64-1 月経歴は乳がん発症リスクと関連がありますか。

A

初経年齢が早い人ほど乳がん発症リスクが高いことはほぼ確実です。閉経年齢が遅い人ほど乳がん発症リスクが高いこともほぼ確実です。

解説

乳がんの発生や増殖には,女性ホルモンであるエストロゲンの曝露が深くかかわっています。早い初経年齢や遅い閉経年齢と乳がん発症リスクの関連については,1970年代以降,非常に多数の研究が報告されています。

初経年齢が早い人ほど乳がん発症リスクが高く,初経年齢が遅い人ほど乳がん発症リスクが低いことはほぼ確実です。また,早い初経年齢と乳がん発症の関連はホルモン受容体陽性乳がんで特に強いとされています。閉経年齢と乳がん発症についても多くの研究がなされており,閉経年齢が遅いほど乳がん発症リスクが高いことはほぼ確実です。「初経年齢が早い」あるいは「閉経年齢が遅い」場合には,閉経前女性の月経周期に伴うエストロゲンへの曝露が長くなるためと考えられています。しかし,日本人を対象とした研究では一致した結果が得られていませんので注意が必要です。

ただし,初経が遅いから,もしくは閉経が早いからといって,乳がんにならないということではありません。また,初経が早いから,もしくは閉経が遅いからといって,必ず乳がんになるわけでもありません。

64-2 妊娠・出産歴は乳がん発症リスクと関連がありますか。

解説

A

出産経験のない人は,出産経験のある人と比較してホルモン受容体陽性の乳がん発症リスクが高いことは確実です。初産年齢が高い人では乳がん発症リスクが高く,初産年齢が若いほど乳がん発症リスクが低いこともほぼ確実です。

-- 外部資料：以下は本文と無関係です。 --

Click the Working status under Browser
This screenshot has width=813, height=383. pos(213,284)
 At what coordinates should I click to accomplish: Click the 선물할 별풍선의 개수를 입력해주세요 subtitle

出産と乳がん発症の関連性については,1970年代から世界中で非常に多くの研究が行われています。海外の研究では,出産経験のない人とある人を比較した場合,出産経験のない人の乳がん発症リスクは経験のある人のおおよそ1.2~1.7倍となっています。日本の研究に限れば2.2倍です。また,出産回数が多いほど乳がん発症リスクは減少し,5回以上の出産経験のある人は,出産経験のない人と比較して乳がん発症リスクが約半分となります。また,初産年齢が若いほど乳がん発症リスクは減少する一方で,30歳以上で初産を迎えた人では,出産経験のない人と比較して乳がん発症リスクは高いとされています。この傾向は日本人でも同様です。

近年,乳がんのホルモン受容体別に検討した大規模な研究報告があり,出産回数が多いことや初産年齢が若いことによって発症リスクが低くなるのはホルモン受容体陽性の乳がんだけで,ホルモン受容体陰性の乳がんの発症については出産経験や初産年齢は関連がないことが報告されています。これは日本人を対象とした研究でも同様の結果です。これも妊娠,出産に伴う,エストロゲンの変化が関与しているためと考えられます。以上より,出産経験や初産年齢は,主にホルモン受容体陽性の乳がん発症リスクに関連していると考えられています。

ただし,出産経験がある人,初産年齢が若い人,たくさん出産経験がある人が乳がんにならないということではありません。また,出産経験がない人や初産年齢が高い人が必ず乳がんになるわけでもありません。

64-3 授乳歴は乳がん発症リスクと関連がありますか。

A

授乳経験のない人は,授乳経験がある人と比較して乳がん発症リスクが高いことは確実です。授乳の期間が長いほど乳がん発症リスクが低くなることも確実です。

解説

授乳と乳がん発症の関連を研究した報告も以前から多数あり,授乳経験があることや授乳期間が長いことにより,乳がん発症リスクが低くなることは確実です。これは閉経前,閉経後の女性どちらでも同じ傾向です。授乳中は月経が止まることが多く,そのために低エストロゲン状態になることや,出産や授乳をきっかけとして乳腺細胞の分化が進むことにより乳がんの発症リスクが減るのではないかと考えられています。

先進国では開発途上国と比較して乳がん発症率が高いとされていますが,これは出産数が少ないことや授乳期間が短いことが関連しているのではないかと考えられています。

ただし,授乳経験があるから,もしくは長期間授乳したからといって,乳がんにならないということではありません。また,授乳経験がない人や,短期間しか授乳しなかった人が必ず乳がんになるわけでもありません。